=== Data for processing ===
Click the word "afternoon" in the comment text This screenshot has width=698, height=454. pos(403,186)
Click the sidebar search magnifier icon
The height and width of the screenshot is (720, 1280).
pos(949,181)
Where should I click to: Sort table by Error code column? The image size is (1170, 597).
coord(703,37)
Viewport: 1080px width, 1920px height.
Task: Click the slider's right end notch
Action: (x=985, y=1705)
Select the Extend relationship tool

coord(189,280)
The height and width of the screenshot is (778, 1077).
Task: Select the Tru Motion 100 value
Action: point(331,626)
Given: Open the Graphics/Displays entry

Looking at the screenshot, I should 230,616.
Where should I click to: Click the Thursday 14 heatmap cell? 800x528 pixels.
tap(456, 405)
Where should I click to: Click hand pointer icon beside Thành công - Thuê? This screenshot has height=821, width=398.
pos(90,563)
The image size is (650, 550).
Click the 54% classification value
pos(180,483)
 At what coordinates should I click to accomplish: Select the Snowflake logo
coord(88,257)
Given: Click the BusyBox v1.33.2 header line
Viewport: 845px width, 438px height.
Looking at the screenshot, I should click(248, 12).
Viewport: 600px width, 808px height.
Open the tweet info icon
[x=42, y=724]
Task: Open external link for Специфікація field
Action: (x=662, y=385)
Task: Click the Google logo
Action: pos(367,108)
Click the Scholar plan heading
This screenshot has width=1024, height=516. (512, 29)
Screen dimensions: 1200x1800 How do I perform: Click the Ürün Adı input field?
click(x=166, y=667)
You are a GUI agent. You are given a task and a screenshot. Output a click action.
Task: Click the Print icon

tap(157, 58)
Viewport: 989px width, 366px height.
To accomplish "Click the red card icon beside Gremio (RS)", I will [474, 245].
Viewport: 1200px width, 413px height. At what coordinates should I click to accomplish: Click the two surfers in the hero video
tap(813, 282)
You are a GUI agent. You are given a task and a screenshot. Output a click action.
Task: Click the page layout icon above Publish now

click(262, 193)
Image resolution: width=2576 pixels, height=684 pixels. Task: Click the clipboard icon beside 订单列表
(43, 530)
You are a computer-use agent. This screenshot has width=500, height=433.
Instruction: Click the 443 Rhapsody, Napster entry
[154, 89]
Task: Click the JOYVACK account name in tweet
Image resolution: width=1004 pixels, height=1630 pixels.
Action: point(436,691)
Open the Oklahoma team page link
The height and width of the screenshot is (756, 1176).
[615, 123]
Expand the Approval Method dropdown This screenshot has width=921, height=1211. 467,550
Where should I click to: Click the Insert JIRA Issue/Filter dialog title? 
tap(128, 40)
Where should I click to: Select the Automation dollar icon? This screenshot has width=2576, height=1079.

=== To do ===
Repeat each of the entries above precisely as given.

=== Completed task ===
Click the word "afternoon" in the comment text This screenshot has width=698, height=454. pos(403,186)
Click the sidebar search magnifier icon
The height and width of the screenshot is (720, 1280).
pos(949,181)
Where should I click to: Sort table by Error code column? The image size is (1170, 597).
coord(703,37)
Viewport: 1080px width, 1920px height.
Task: Click the slider's right end notch
Action: (x=985, y=1705)
Select the Extend relationship tool

coord(189,280)
The height and width of the screenshot is (778, 1077).
Task: Select the Tru Motion 100 value
Action: point(331,626)
Given: Open the Graphics/Displays entry

Looking at the screenshot, I should 230,616.
Where should I click to: Click the Thursday 14 heatmap cell? 800x528 pixels.
tap(456, 405)
Where should I click to: Click hand pointer icon beside Thành công - Thuê? This screenshot has height=821, width=398.
pos(90,563)
The image size is (650, 550).
Click the 54% classification value
pos(180,483)
 At what coordinates should I click to accomplish: Select the Snowflake logo
coord(88,257)
Given: Click the BusyBox v1.33.2 header line
Viewport: 845px width, 438px height.
Looking at the screenshot, I should click(248, 12).
Viewport: 600px width, 808px height.
Open the tweet info icon
[x=42, y=724]
Task: Open external link for Специфікація field
Action: (x=662, y=385)
Task: Click the Google logo
Action: pos(367,108)
Click the Scholar plan heading
This screenshot has width=1024, height=516. (512, 29)
Screen dimensions: 1200x1800 How do I perform: Click the Ürün Adı input field?
click(x=166, y=667)
You are a GUI agent. You are given a task and a screenshot. Output a click action.
Task: Click the Print icon

tap(157, 58)
Viewport: 989px width, 366px height.
To accomplish "Click the red card icon beside Gremio (RS)", I will [474, 245].
Viewport: 1200px width, 413px height. At what coordinates should I click to accomplish: Click the two surfers in the hero video
tap(813, 282)
You are a GUI agent. You are given a task and a screenshot. Output a click action.
Task: Click the page layout icon above Publish now

click(262, 193)
Image resolution: width=2576 pixels, height=684 pixels. Task: Click the clipboard icon beside 订单列表
(43, 530)
You are a computer-use agent. This screenshot has width=500, height=433.
Instruction: Click the 443 Rhapsody, Napster entry
[154, 89]
Task: Click the JOYVACK account name in tweet
Image resolution: width=1004 pixels, height=1630 pixels.
Action: point(436,691)
Open the Oklahoma team page link
The height and width of the screenshot is (756, 1176).
[615, 123]
Expand the Approval Method dropdown This screenshot has width=921, height=1211. 467,550
Where should I click to: Click the Insert JIRA Issue/Filter dialog title? 
tap(128, 40)
Where should I click to: Select the Automation dollar icon? This screenshot has width=2576, height=1079.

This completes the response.